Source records
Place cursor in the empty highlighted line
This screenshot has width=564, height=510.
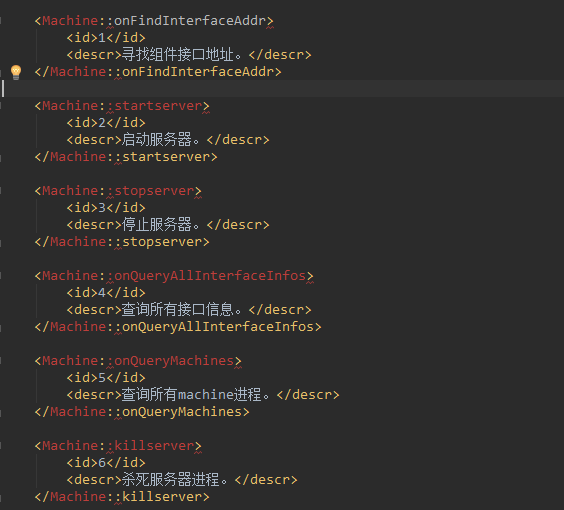tap(282, 88)
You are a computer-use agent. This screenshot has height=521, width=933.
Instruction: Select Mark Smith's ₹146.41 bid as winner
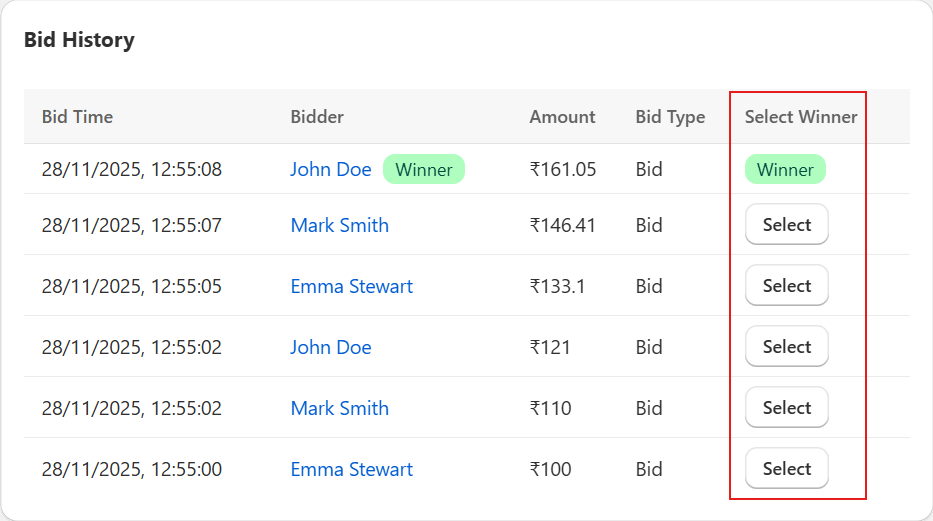pyautogui.click(x=786, y=225)

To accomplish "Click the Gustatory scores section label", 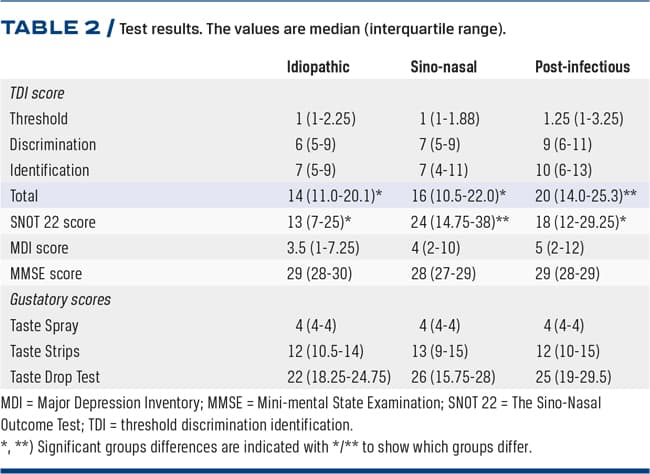I will [x=59, y=299].
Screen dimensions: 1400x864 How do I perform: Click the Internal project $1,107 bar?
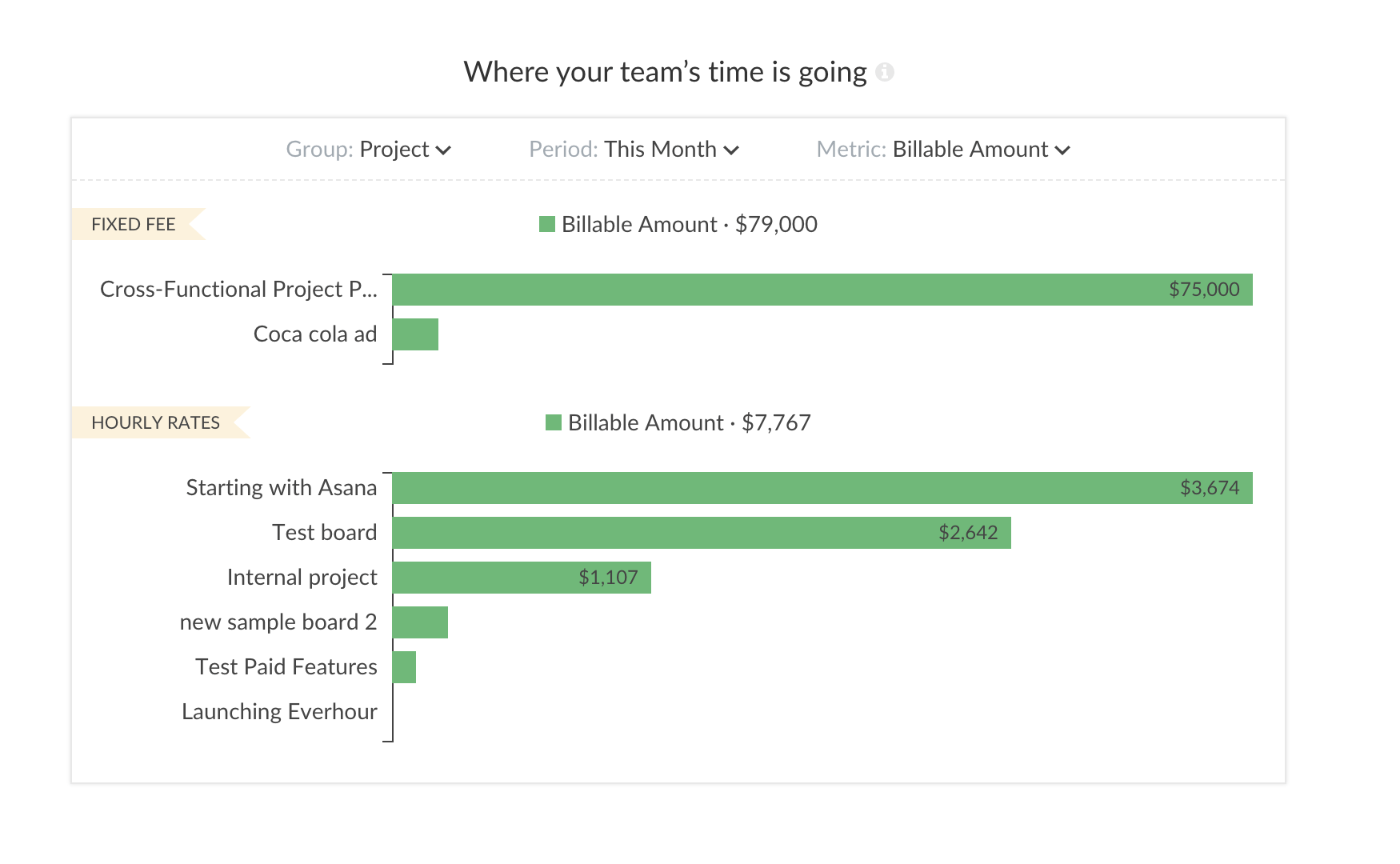point(521,578)
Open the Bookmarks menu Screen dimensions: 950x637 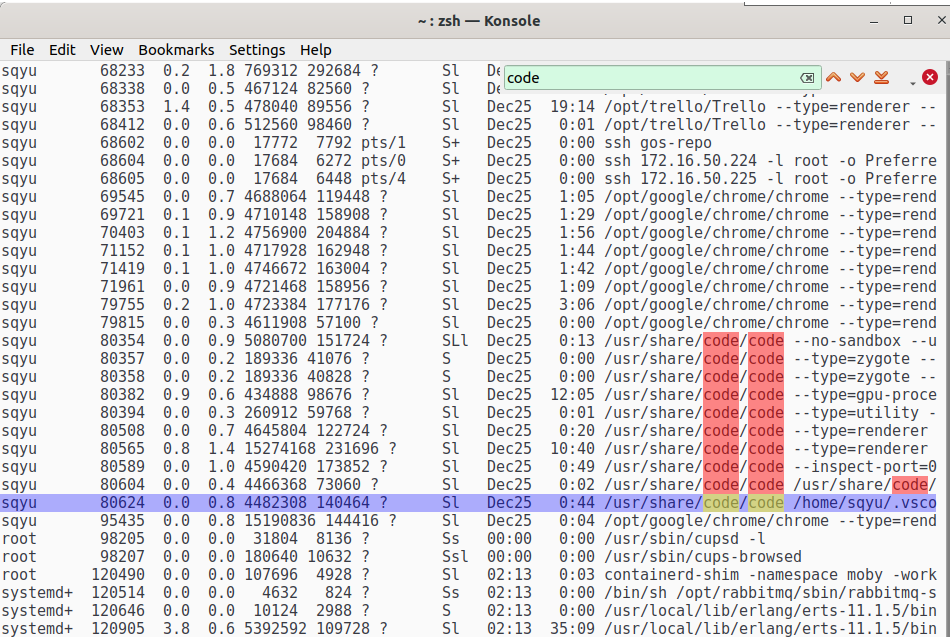click(176, 50)
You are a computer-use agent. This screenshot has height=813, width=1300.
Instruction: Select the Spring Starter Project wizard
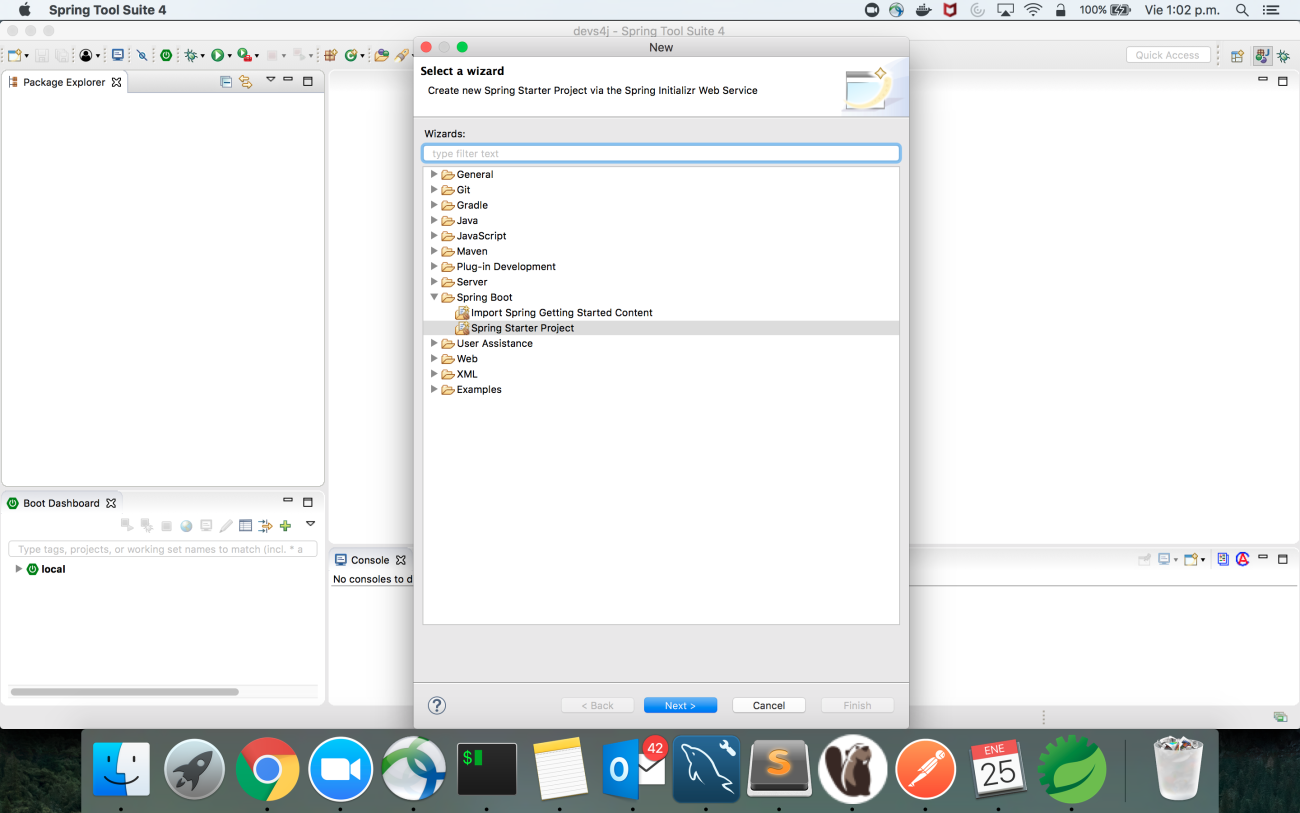point(522,328)
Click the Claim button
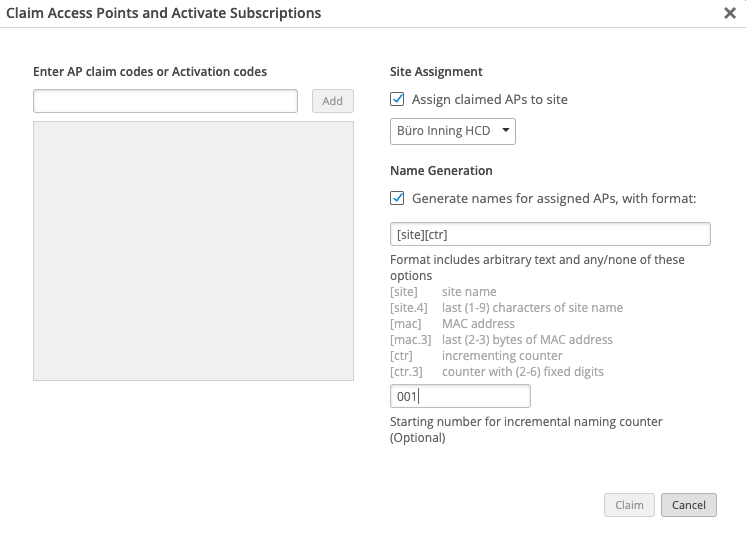The image size is (746, 544). pyautogui.click(x=629, y=505)
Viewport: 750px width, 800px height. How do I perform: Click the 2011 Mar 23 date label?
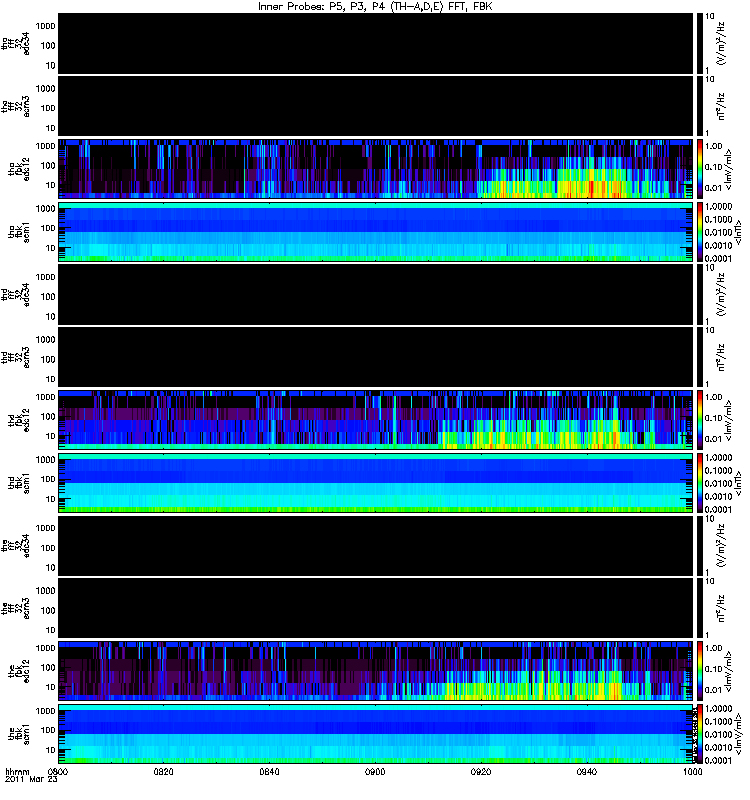point(31,780)
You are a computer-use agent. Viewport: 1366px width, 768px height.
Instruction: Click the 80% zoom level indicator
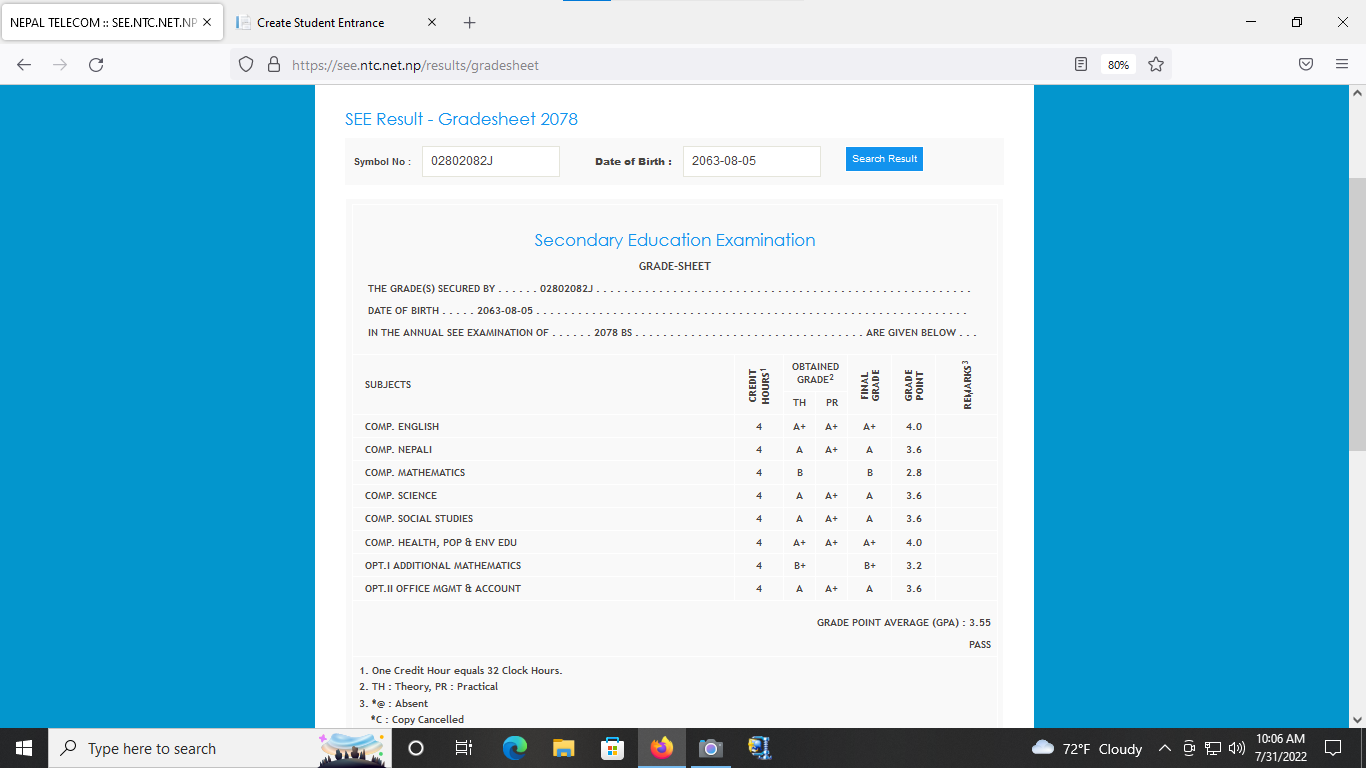[1118, 65]
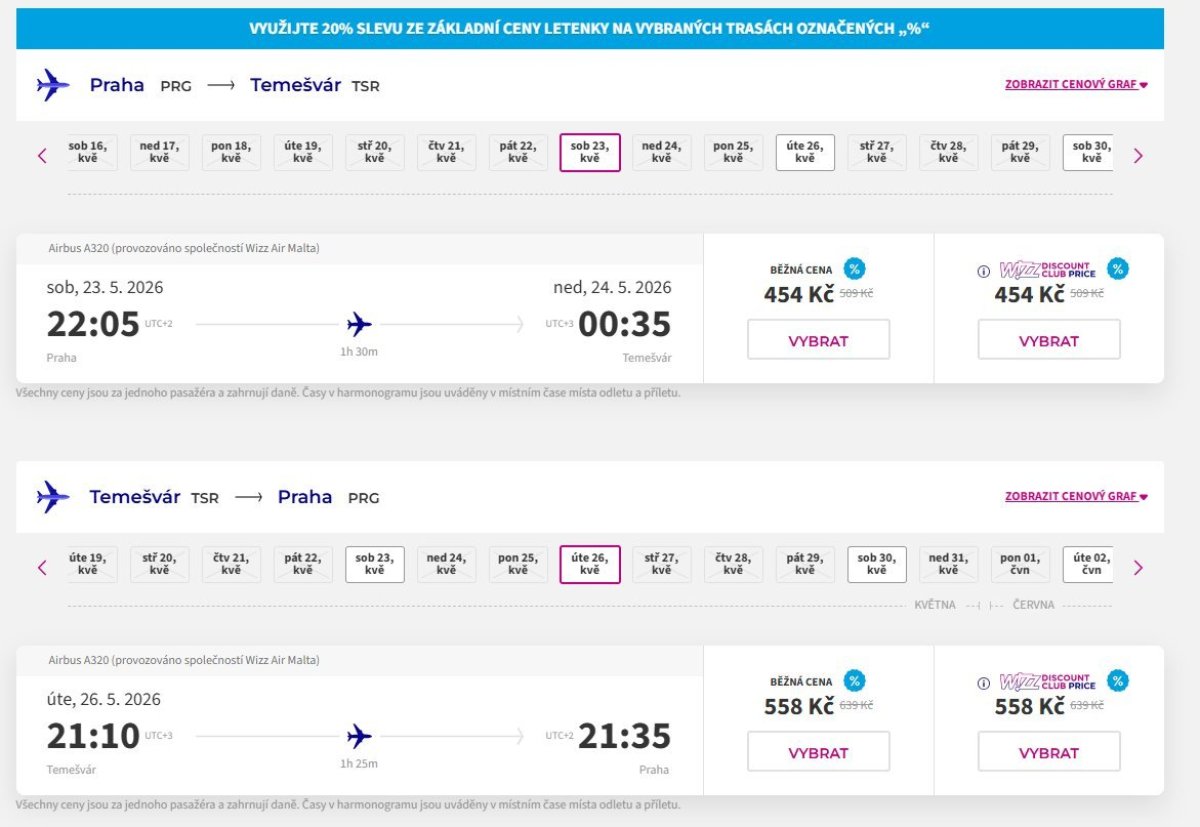
Task: Expand price chart for Praha to Temešvár
Action: point(1075,85)
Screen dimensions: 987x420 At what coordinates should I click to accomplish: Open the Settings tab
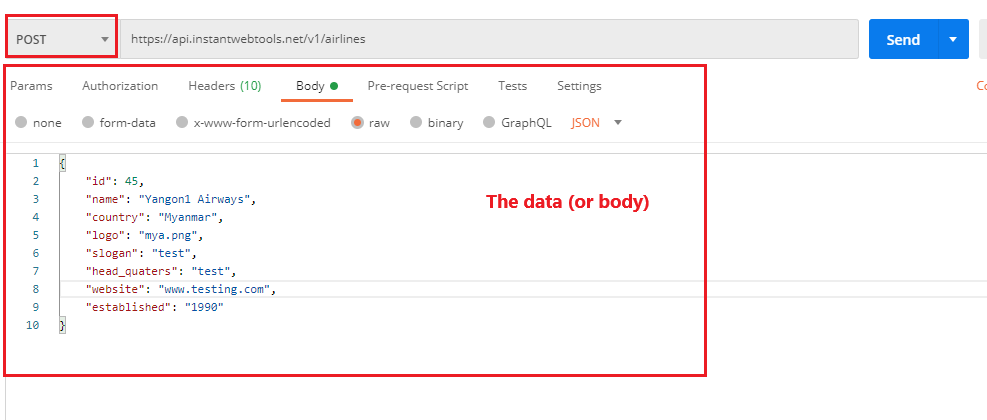point(579,86)
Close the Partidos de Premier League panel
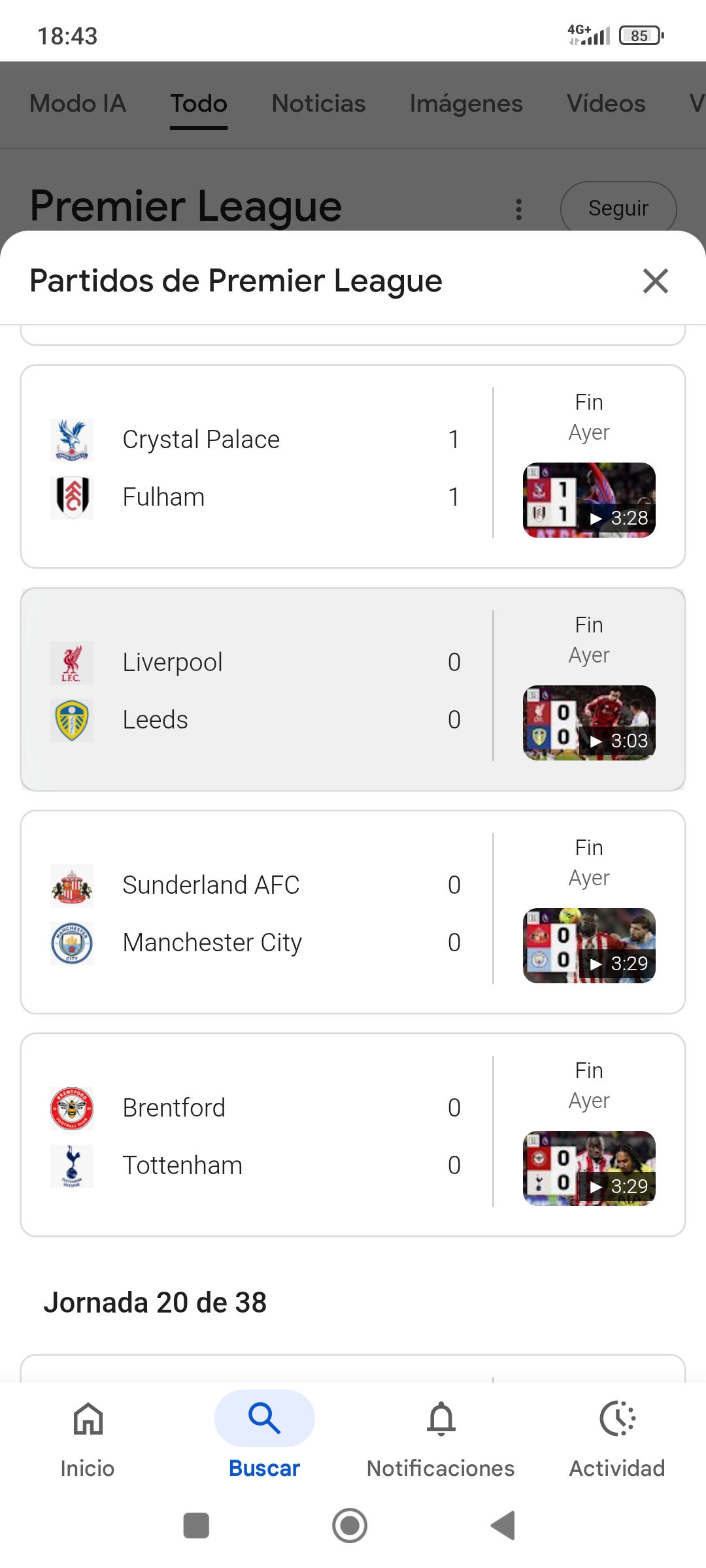 click(x=655, y=282)
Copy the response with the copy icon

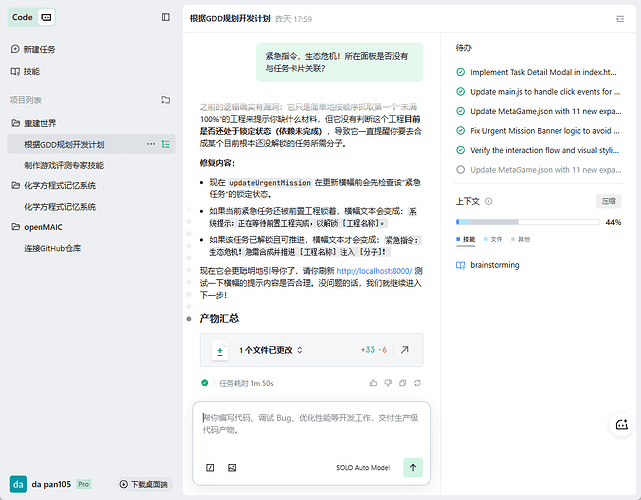click(403, 382)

• WHAT NEEDS TO BE DONE: From the line containing "Click the Claim button" through the last line of the data above, write out every line word for word, and nothing else. Do not include the pictures.

• FINAL ANSWER:
Click the Claim button
The image size is (746, 544). pyautogui.click(x=629, y=505)
Viewport: 750px width, 800px height. How do I perform: Click the 2011 Mar 23 date label?
point(31,780)
You are a computer-use agent. Viewport: 1366px width, 768px height.
Instruction: Click the 80% zoom level indicator
[1118, 65]
Task: Expand price chart for Praha to Temešvár
Action: point(1075,85)
Screen dimensions: 987x420 At what coordinates should I click to accomplish: Open the Settings tab
point(579,86)
Close the Partidos de Premier League panel
 click(x=655, y=282)
Copy the response with the copy icon

click(403, 382)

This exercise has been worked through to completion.